Last week, Fed Chair Janet Yellen suggested an increase in rates would be appropriate if economic growth picks up and the labor market continues to improve.

Eoin Treacy's view

Today’s weak jobs number suggest the Fed may have to pause and wait for more data before raising rates. This is particularly true since today’s number is so much less than expected. A point Jeff Gundlach made at his talk last week was that every central bank that has tried to raise rates since the financial crisis has had to reverse course and it is too early to say whether the Fed will have to do the same.

US 10-year yields pulled back to test the lower side of the three-month range today and the medium-term downward bias remains intact. A sustained move above the trend mean will be required to question medium-term demand dominance but with the psychological 1.5% level is close proximity a pick up in volatility is looking increasingly likely.

The Dollar Index responded aggressively and pulled back emphatically, confirming resistance in the region of the trend mean with a clear downside weekly key reversal. A sustained move above the MA will now be required to signal a return to Dollar pre-eminence.

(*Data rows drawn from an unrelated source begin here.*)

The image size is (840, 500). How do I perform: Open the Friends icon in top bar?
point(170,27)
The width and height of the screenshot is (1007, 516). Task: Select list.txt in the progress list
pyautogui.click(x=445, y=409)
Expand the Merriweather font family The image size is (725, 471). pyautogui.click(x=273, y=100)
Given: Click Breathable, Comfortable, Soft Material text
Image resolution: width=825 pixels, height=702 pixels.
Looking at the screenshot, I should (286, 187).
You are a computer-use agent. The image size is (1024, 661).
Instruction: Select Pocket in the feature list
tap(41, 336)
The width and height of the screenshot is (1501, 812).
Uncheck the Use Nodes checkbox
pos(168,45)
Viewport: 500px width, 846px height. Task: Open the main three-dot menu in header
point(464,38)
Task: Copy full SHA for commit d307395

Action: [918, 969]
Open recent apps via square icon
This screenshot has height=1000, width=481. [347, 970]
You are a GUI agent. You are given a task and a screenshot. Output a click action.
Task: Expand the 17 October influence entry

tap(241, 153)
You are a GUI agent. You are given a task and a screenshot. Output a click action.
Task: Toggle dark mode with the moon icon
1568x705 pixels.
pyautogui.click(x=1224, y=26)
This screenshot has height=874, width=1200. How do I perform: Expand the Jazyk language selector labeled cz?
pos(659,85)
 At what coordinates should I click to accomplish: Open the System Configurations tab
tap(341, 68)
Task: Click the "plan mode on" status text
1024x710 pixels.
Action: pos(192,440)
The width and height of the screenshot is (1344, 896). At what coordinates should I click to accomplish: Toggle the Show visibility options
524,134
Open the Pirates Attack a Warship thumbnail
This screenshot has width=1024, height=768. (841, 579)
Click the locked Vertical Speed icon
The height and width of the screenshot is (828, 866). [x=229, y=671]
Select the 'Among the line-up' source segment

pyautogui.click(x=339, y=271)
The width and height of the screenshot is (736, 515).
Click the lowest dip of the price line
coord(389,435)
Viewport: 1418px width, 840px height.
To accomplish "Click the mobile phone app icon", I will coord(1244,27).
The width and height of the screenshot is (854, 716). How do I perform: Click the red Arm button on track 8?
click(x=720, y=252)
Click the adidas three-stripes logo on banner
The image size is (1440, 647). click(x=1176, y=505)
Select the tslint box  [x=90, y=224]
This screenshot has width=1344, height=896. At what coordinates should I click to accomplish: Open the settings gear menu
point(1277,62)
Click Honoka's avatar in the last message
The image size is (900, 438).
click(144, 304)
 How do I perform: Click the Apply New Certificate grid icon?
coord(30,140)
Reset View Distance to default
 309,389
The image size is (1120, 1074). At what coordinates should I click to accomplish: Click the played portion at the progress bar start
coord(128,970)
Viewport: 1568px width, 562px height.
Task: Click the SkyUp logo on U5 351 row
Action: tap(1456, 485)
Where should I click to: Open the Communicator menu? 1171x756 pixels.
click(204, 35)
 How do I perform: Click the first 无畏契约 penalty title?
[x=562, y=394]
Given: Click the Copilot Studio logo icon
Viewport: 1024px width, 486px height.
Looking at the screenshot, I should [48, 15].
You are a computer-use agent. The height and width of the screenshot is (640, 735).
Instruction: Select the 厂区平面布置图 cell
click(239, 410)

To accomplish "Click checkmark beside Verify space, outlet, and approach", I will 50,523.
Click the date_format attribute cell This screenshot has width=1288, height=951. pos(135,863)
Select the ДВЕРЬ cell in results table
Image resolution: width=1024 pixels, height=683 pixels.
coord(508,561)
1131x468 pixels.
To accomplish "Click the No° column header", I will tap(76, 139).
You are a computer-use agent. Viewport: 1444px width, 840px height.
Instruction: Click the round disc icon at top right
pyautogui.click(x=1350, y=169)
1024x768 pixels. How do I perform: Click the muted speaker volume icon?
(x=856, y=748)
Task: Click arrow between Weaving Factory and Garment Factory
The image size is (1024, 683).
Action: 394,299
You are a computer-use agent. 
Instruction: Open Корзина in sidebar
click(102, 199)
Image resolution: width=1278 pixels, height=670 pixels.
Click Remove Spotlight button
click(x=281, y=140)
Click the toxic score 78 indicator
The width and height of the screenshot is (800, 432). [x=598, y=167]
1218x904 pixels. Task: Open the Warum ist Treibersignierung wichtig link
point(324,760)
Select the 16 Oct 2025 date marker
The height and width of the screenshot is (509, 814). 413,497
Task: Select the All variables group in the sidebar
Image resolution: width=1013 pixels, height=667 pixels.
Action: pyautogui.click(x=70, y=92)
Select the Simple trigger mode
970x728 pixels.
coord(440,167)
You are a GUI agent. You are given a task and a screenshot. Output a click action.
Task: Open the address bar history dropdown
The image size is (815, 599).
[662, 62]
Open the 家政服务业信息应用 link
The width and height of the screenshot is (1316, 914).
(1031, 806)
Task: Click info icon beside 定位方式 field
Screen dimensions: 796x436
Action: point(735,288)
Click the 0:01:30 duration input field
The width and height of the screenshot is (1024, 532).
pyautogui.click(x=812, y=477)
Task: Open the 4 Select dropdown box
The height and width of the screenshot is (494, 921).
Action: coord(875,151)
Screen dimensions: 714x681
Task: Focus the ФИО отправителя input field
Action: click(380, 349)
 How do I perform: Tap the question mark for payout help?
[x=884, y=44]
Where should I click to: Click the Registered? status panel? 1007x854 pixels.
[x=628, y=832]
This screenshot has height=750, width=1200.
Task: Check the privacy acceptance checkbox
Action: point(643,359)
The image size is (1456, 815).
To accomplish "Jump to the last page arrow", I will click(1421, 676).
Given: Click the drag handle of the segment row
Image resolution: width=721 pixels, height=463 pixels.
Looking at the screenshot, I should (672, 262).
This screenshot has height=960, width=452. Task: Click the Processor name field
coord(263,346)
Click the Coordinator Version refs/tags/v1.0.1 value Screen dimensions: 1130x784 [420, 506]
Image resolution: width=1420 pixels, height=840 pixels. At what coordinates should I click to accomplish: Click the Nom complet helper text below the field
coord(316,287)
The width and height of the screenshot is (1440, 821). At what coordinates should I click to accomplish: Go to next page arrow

That acted as a catalyst for precious metals with both gold and silver bouncing from the region of their respective 200-day MAs.

The NYSE Arca Gold BUGS Index rebounded emphatically from the 200 area

Following a multi-year decline precious metals are not expensive, even after a major short-term move from early in the year. However the broader point is that if one wants an insurance policy against central bank experiments with extraordinary monetary policy in all its forms then gold is not a bad place to start especially with so much sovereign debt at negative yields. $7.8 trillion at the last count.